Data for review:
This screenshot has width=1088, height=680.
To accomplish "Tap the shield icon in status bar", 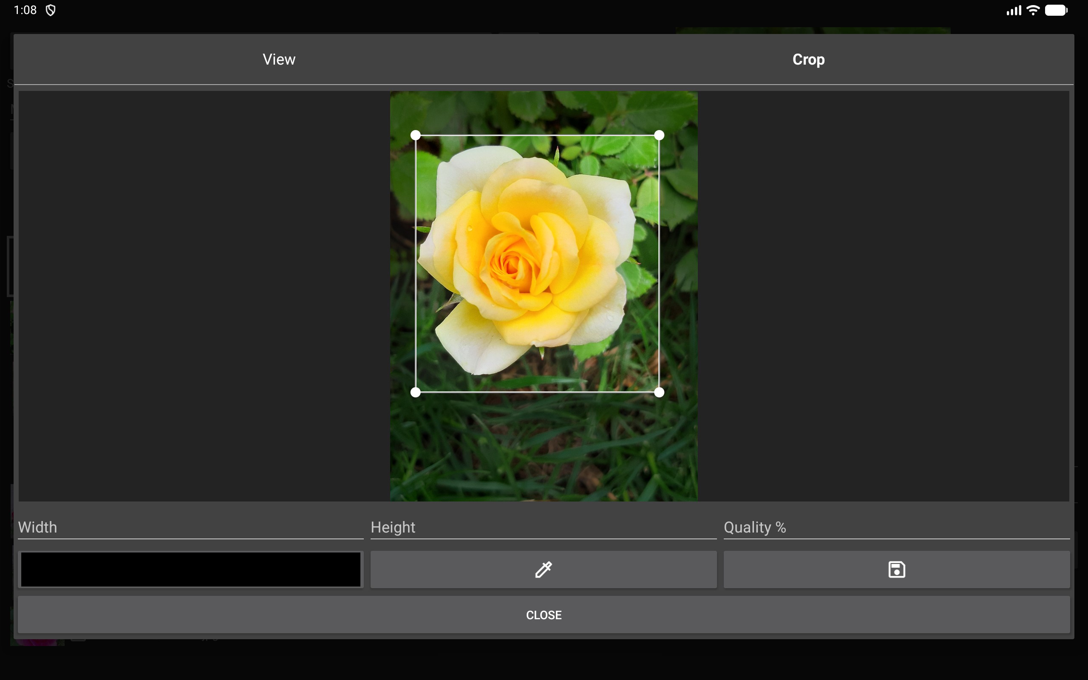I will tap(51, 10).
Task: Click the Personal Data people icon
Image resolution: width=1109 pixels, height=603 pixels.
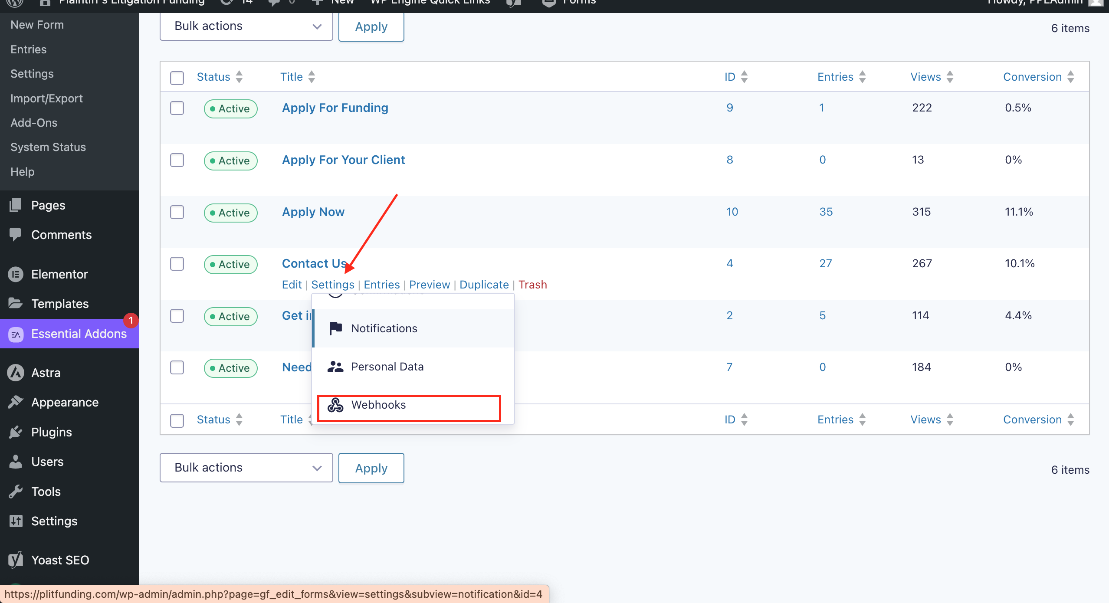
==
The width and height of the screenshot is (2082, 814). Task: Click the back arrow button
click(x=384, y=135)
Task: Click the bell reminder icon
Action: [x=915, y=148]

Try it: Look above for the line that contains "Task: Click the Personal Data people icon". Starting there, transcribe every line exactly until you have copied the line that contains "Image resolution: width=1109".

Output for this task:
Task: Click the Personal Data people icon
Image resolution: width=1109 pixels, height=603 pixels.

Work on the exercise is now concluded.